LRRK2 G2019S mutation exacerbated inflammatory response in O-αS-treated astrocytes, and IN-1 reduced the effects of LRRK2 G2019S and O-αS (A) Flow-process diagram of experimental treatment of primary astrocytes. (B and C) Western blotting assessment of NLRP3 protein expression in astrocytes in the control, G2019S, O-αS, and G2019S+O-αS groups. Two-way ANOVA followed by Sidak’s post-hoc test, n = 3. ∗p < 0.05; ∗∗p < 0.01; ∗∗∗p < 0.001; ns, not significant. (D‒F) The levels of IL-1β, IL-10, and TNF-α in supernatants of different treatments were determined by ELISA in the control, G2019S, O-αS, and G2019S+O-αS groups.

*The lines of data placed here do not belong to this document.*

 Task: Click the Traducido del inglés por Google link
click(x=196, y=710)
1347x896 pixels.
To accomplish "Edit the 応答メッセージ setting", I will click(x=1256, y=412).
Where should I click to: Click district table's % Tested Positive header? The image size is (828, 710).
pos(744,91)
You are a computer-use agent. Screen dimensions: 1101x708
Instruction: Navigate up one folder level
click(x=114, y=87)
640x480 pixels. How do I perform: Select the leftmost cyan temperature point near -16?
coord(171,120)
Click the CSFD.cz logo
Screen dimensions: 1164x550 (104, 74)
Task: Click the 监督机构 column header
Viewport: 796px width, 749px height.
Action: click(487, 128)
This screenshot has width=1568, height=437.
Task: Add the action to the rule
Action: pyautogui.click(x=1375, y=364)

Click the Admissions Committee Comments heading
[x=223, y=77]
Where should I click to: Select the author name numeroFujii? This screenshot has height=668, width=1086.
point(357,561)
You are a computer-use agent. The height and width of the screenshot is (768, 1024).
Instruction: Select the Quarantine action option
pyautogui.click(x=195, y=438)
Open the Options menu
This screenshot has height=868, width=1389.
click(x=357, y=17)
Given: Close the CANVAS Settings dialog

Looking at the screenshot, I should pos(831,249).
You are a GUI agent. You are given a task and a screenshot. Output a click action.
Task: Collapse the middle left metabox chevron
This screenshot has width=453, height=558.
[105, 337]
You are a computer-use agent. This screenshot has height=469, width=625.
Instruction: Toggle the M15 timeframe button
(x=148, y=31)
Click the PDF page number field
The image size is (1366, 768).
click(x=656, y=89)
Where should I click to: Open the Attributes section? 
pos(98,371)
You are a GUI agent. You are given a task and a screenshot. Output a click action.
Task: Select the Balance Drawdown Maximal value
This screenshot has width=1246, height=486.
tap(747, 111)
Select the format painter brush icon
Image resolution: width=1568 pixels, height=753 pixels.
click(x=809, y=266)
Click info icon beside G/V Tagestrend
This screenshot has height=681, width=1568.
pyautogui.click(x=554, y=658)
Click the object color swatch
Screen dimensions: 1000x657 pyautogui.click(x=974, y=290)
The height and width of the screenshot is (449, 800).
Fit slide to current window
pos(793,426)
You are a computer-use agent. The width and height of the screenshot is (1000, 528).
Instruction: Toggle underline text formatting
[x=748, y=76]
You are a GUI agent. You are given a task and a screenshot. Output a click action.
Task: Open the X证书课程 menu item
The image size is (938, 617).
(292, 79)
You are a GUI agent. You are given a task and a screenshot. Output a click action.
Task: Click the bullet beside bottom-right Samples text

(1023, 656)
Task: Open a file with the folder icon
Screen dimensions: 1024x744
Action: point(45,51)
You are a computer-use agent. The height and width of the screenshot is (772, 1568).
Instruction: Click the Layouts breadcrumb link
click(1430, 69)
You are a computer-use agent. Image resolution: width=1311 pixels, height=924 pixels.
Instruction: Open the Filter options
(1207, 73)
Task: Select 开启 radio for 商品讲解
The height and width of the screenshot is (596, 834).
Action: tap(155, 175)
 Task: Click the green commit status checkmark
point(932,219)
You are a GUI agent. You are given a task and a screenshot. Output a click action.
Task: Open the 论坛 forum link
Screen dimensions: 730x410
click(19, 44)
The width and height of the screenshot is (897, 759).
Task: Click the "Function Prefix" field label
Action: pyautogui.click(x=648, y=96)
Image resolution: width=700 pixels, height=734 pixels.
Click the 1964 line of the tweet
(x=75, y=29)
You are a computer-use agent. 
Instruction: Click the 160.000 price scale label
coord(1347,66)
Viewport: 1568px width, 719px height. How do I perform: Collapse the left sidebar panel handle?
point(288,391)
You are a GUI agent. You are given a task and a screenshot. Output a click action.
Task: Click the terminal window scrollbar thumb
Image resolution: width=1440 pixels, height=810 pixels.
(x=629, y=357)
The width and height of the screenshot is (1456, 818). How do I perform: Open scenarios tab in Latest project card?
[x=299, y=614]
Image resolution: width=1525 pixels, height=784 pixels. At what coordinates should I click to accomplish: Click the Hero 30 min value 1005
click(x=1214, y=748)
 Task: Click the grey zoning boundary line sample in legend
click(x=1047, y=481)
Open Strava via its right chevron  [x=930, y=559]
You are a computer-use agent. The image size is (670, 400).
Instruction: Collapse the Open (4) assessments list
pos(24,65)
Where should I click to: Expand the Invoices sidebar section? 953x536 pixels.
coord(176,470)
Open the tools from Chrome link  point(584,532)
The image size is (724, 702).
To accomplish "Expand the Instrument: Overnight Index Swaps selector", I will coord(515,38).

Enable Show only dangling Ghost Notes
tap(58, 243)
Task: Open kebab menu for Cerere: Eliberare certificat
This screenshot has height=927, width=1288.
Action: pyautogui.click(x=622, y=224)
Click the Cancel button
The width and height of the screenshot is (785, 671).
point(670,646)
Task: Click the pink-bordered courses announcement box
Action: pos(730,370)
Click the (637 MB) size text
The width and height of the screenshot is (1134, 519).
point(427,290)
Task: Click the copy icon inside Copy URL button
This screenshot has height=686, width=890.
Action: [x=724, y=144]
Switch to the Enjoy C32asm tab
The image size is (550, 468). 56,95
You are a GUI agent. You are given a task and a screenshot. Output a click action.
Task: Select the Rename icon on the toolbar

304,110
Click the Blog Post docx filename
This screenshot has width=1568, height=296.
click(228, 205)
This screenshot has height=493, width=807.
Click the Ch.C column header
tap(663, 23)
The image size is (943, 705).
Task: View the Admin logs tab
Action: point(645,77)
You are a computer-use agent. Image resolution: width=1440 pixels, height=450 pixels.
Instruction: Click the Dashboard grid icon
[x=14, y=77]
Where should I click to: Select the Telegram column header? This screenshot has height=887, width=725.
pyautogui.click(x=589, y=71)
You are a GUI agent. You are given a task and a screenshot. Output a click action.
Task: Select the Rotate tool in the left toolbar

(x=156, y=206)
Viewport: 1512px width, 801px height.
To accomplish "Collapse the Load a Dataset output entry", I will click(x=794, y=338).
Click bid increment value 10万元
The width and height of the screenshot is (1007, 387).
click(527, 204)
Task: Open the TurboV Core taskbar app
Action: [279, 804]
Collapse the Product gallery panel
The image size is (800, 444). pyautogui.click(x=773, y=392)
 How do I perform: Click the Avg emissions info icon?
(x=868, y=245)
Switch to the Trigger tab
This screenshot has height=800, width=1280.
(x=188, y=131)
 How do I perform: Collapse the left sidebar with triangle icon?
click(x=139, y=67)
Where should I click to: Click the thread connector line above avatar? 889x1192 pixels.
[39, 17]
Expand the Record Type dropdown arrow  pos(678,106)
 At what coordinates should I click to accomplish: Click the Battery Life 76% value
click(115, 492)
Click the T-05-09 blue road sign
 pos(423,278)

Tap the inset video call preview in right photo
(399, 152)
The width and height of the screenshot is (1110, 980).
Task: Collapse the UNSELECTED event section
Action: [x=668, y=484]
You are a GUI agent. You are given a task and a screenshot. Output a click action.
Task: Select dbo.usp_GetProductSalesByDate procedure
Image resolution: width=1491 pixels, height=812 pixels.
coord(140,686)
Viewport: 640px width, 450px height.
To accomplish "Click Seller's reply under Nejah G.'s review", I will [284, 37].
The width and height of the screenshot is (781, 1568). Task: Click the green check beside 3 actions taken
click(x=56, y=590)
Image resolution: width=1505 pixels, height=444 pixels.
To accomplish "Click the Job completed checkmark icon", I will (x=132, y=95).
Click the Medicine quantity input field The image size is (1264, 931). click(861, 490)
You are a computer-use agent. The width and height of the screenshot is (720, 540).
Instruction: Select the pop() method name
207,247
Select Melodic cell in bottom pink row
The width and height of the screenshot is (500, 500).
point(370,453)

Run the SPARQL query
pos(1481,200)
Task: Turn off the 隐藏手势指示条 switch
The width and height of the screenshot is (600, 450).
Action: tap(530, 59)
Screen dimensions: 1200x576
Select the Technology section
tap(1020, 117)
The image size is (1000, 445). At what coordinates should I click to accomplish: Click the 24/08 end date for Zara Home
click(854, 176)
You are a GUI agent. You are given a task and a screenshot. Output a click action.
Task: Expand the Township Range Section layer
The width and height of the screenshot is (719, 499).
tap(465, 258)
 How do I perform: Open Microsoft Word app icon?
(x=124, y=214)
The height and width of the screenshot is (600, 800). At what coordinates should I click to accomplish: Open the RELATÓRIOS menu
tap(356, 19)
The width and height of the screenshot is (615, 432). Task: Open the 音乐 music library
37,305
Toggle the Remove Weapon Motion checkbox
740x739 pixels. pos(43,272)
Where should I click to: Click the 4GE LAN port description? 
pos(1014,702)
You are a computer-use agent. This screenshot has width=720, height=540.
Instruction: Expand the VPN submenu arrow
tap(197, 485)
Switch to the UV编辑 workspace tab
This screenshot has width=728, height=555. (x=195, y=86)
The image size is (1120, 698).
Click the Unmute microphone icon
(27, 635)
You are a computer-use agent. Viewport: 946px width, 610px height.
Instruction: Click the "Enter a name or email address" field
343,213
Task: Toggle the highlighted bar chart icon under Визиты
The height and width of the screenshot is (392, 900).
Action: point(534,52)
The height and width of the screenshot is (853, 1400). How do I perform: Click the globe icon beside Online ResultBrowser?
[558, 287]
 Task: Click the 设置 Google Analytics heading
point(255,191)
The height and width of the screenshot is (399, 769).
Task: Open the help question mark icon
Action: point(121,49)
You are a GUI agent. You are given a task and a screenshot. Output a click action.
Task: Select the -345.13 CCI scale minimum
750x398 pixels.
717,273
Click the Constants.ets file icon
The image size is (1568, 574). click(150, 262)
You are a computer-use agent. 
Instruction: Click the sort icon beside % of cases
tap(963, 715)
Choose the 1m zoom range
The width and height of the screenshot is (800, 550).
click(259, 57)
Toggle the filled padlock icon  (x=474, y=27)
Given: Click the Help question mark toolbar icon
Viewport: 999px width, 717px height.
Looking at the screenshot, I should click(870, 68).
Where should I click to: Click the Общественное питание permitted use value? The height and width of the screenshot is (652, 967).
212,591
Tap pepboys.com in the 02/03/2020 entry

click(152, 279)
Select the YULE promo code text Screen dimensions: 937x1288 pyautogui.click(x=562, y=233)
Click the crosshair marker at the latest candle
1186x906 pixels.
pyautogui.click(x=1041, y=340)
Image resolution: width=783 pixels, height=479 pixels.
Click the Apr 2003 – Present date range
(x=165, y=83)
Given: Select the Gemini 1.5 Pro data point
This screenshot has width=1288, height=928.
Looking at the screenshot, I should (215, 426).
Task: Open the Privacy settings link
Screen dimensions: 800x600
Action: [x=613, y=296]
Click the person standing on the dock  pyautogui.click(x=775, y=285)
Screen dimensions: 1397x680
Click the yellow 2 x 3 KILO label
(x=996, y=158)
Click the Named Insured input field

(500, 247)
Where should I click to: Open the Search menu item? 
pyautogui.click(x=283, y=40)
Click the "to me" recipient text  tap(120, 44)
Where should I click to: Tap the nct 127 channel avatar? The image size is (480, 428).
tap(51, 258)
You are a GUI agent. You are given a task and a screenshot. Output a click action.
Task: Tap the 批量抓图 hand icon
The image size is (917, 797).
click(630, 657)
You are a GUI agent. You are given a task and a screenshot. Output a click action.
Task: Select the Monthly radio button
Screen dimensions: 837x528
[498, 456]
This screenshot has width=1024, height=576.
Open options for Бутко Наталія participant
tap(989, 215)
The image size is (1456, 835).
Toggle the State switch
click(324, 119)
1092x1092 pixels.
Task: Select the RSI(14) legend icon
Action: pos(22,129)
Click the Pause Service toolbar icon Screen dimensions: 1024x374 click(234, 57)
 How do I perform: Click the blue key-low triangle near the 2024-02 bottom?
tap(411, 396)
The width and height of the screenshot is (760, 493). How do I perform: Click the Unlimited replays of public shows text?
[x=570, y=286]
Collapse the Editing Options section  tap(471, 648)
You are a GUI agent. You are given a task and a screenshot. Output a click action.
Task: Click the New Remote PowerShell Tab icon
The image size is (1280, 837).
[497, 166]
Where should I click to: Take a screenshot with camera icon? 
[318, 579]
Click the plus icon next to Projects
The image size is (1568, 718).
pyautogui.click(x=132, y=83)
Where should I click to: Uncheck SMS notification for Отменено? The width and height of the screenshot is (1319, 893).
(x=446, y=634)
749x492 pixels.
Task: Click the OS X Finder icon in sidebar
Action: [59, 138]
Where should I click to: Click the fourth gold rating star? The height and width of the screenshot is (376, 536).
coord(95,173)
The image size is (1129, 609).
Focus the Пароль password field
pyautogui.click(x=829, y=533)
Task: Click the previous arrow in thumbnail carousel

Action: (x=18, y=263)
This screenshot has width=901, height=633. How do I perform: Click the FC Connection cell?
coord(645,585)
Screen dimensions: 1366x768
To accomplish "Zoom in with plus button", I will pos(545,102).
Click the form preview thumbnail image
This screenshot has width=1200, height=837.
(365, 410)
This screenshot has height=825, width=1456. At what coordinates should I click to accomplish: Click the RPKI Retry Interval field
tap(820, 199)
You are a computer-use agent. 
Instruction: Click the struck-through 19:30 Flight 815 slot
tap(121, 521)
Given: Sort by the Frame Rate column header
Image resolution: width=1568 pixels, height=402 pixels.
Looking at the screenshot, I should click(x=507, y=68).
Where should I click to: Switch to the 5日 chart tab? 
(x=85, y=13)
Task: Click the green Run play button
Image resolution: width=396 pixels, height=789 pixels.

Two-way ANOVA followed by Sidak’s post-hoc test, n = 3. ∗∗∗p < 0.001. Data are represented as mean ± SEM.

Figure 4

LRRK2 G2019S regulated inflammatory activity through NF-κB pathway (A) Western blotting assessment of P-IKK, P-P65, and IKB protein expression in astrocytes in the control, G2019S, O-αS, and G2019S+O-αS groups. (B‒D) Quantitative expression of P-IKK, P-P65, and IKB in astrocytes in the control, G2019S, O-αS, and G2019S+O-αS groups. Two-way ANOVA followed by Sidak’s post-hoc test, n = 3. ∗p < 0.05; ns, not significant. (E) Immunostaining for primary astrocyte on the substantia nigra of mice with anti-P65 antibody in the control, G2019S, O-αS, and G2019S+O-αS groups. Nuclei are stained with DAPI. (Scale bar = 50 μm， n = 3 per group). Data are represented as mean ± SEM.

Figure 5

Schematic diagram for the mechanism of LRRK2 regulating inflammation in astrocytes induced by O-αS LRRK2 G2019S enhanced O-αS induced inflammatory levels in astrocytes through NF-κB pathway. Treatment with LRRK2 kinase inhibitor, IN-1, reduced NLRP3 inflammasome activation and the level of IL-1β and TNF-α and increased the level of IL-10.